Use the signs from Step 3 to determine the nature of each critical point. If \( f'(x) \) changes from negative to positive at a critical point, it indicates a relative minimum. If \( f'(x) \) changes from positive to negative, it indicates a relative maximum. Check the sign changes around \( x = \frac{-1 + \sqrt{7}}{6} \) and \( x = \frac{-1 - \sqrt{7}}{6} \) to see if they are relative maxima or minima.

Key concepts

Critical Numbers

Critical numbers of a function help us understand where the function's graph may have high or low points, also known as peaks or troughs. To identify these critical numbers, we first need to calculate the derivative of the function. The derivative, noted as \( f'(x) \), represents the rate of change of the function. In our problem, we start with the polynomial function \( f(x) = 2x^3 + x^2 - x + 3 \).
Computing the derivative gives us \( f'(x) = 6x^2 + 2x - 1 \). Critical numbers occur where the derivative is zero or undefined. Since the derivative is a polynomial, it is always defined, so we only need to find where \( f'(x) = 0 \).
Solving the equation \( 6x^2 + 2x - 1 = 0 \) using the quadratic formula, \( x = \frac{-b \pm \sqrt{b^2 - 4ac}}{2a} \), reveals the critical numbers: \( x = \frac{-1 \pm \sqrt{7}}{6} \). These are the x-values where the graph might have peaks or valleys.

Increasing and Decreasing Intervals

Once we have the critical numbers, we can use them to find where the function is increasing or decreasing. This involves testing the sign of the derivative \( f'(x) \) in the intervals created by these critical numbers.

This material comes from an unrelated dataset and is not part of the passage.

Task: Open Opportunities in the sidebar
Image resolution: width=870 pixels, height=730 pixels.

In this exercise, we identified the critical numbers as \( x = \frac{-1 + \sqrt{7}}{6} \) and \( x = \frac{-1 - \sqrt{7}}{6} \).
We set up our number line with these points and choose test points in the intervals they define. For instance, pick \( x = -1 \) for the interval left of \( \frac{-1 - \sqrt{7}}{6} \), \( x = 0 \) for the interval between \( \frac{-1 - \sqrt{7}}{6} \) and \( \frac{-1 + \sqrt{7}}{6} \), and \( x = 1 \) for the interval right of \( \frac{-1 + \sqrt{7}}{6} \).
Evaluate the derivative at these test points:

• If \( f'(x) > 0 \), the function is increasing in that interval.
• If \( f'(x) < 0 \), the function is decreasing.

First Derivative Test

The First Derivative Test helps to determine the nature of critical points found in the previous steps. Specifically, it tells us whether these points are relative maxima, minima, or neither. We use the results from the sign test of \( f'(x) \) over each interval.
Here's how it works:

• If \( f'(x) \) changes from negative to positive as we pass a critical number from left to right, the function has a relative minimum at that point.
• If \( f'(x) \) changes from positive to negative, the function has a relative maximum.

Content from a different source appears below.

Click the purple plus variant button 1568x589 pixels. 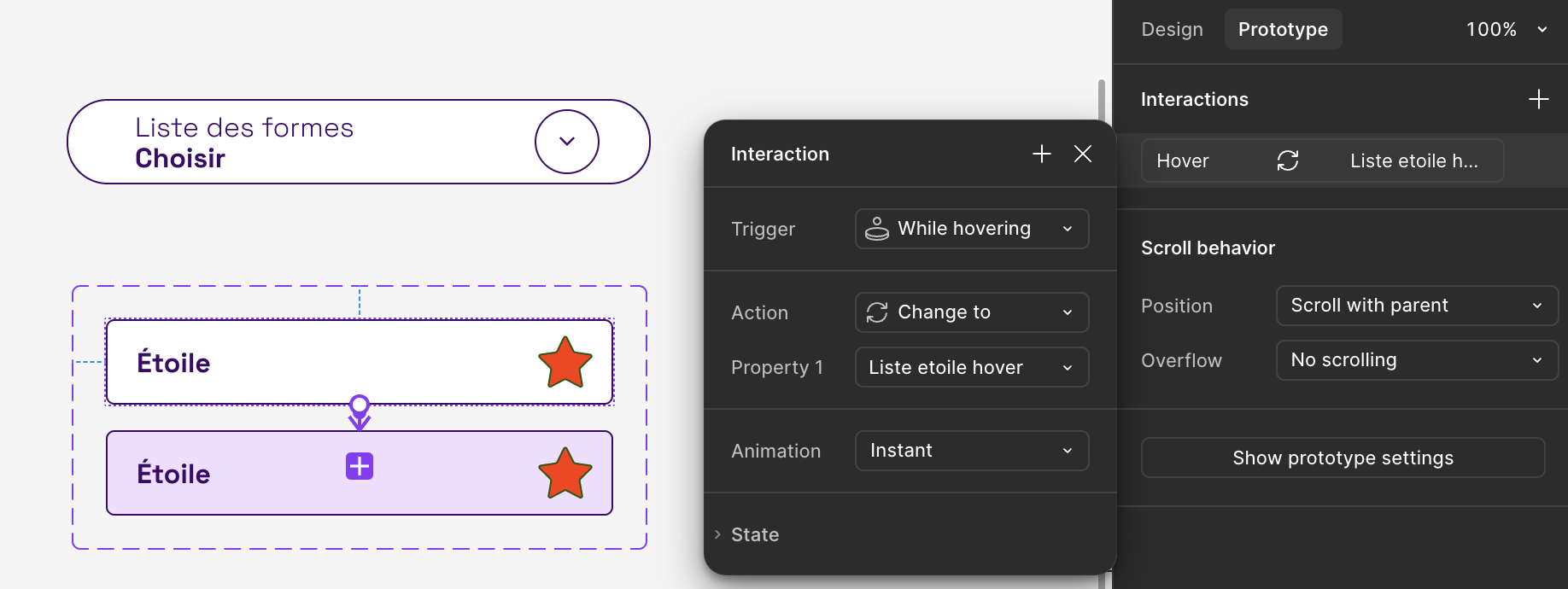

Using the critical numbers \( x = \frac{-1 + \sqrt{7}}{6} \) and \( x = \frac{-1 - \sqrt{7}}{6} \), examine these transitions:
Determine the sign changes of \( f'(x) \) across these values to confirm whether they are relative maxima or minima.

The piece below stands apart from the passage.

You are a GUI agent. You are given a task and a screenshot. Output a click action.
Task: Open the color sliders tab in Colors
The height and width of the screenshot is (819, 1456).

Polynomial Function Domain

Determining the domain of a polynomial function is straightforward, as these functions have no restrictions, such as division by zero or taking the square root of a negative number. This means polynomial functions are typically defined for all real numbers.
In this case, we examine \( f(x) = 2x^3 + x^2 - x + 3 \). Because it’s a polynomial, its domain is \( \mathbb{R} \). Simply put, you can plug any real number into this function, and it will yield a real output. This universal domain makes polynomial functions very versatile in calculus.